A court is always changing, as men come and go again to their own places after some little service there, but Owen and I were of those to whom the court was home altogether. Owen was the king’s marshal now, and I was in command of the house-carles, and had been so for a year or more. It was no very heavy post, nor responsible after all, for Ina’s guard was the love of his people, and beyond these warriors from the freemen who served as palace guard and watch, were the athelings of the household, from whose number I had been chosen for this post by right of longest service more than for any other reason, as I think. I knew all the ins and outs of every house where Ina went, and had nothing fresh to learn in the matter. Still, if the men under me were few, the post had its own privileges, and was always held to lead to somewhat higher, and I was more than content therewith, for it kept me near Owen and the king, whom I loved next to my foster father.

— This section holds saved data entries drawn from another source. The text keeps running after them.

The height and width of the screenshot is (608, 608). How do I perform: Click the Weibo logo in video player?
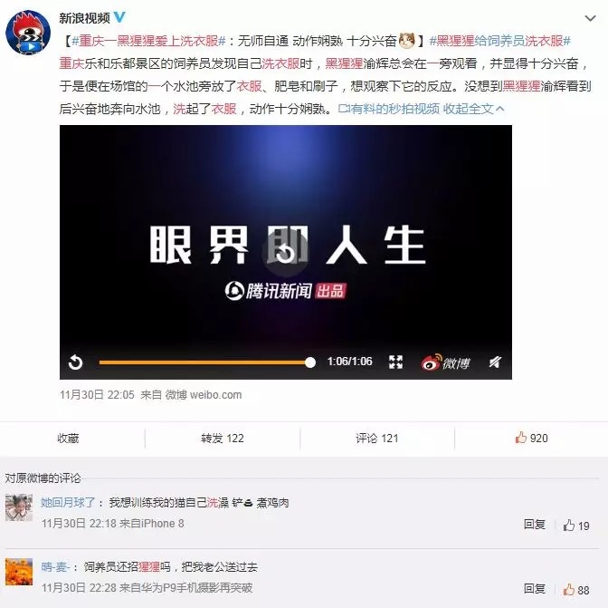pyautogui.click(x=445, y=362)
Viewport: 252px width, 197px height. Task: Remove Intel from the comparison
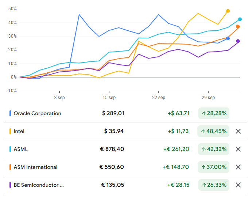coord(238,131)
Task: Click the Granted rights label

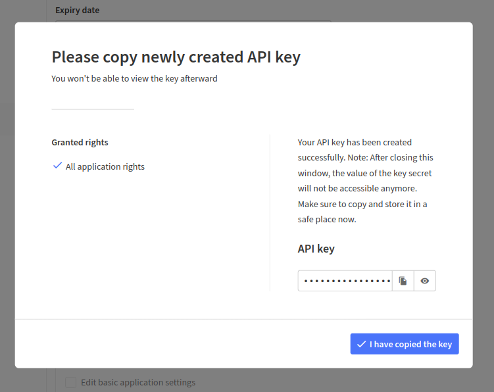Action: click(x=80, y=143)
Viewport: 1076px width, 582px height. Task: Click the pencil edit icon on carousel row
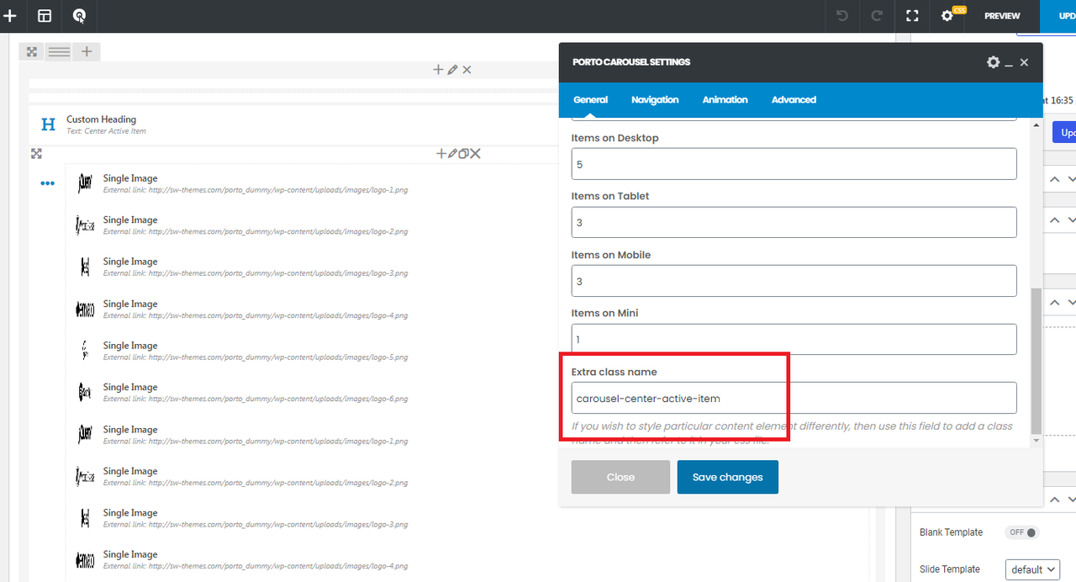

I do not think that by this time any one knew, save the king, that I was not Owen’s own son. I was wont to call him father always, and I cannot be blamed, for he was foster father and godfather to me, and well did he take the father’s place to the orphan whom he had saved. And I had forgotten Eastdean, save as one keeps a memory of the home where one was a child. I never thought of it as a place that should have been mine, for neither the king nor Owen ever spoke to me concerning it. Sometimes, in remembrances of my father, I would wonder into whose hands the manors had passed, but rather in hopes that some day those who owned them now would suffer me to see that the grave where he lay was honoured, rather than as a matter which at all concerned me in any closer way.
For, since I was but a child, the court had been my home, with Owen as my father, and Ina the king as the loved guardian for whom I would gladly give my life in need. All my training and thoughts were centred here, not as what one calls a courtier at all, but as one of the household who feared the king and queen no more than Owen himself, and yet reverenced all three as those to whom all homage was due since he could remember.
Thus things were with us at the end of the tenth year after we left Aldhelm at Malmesbury, and now the court was at Glastonbury in fair Somerset, keeping the Christmastide there in the place that is the holiest in all England by reason of the coming thither of Joseph of Arimathea, and the first preaching of the Gospel in our land by him. It was not by any means the first time I had been in the place, and here I had some good friends indeed; for Ina loved the vale of Avalon well, and often came hither with a few of us, or with the whole court, to the house which he had made that he might watch the building of the wondrous church which he was raising over the very spot where the little chapel of the saint had been in the old days.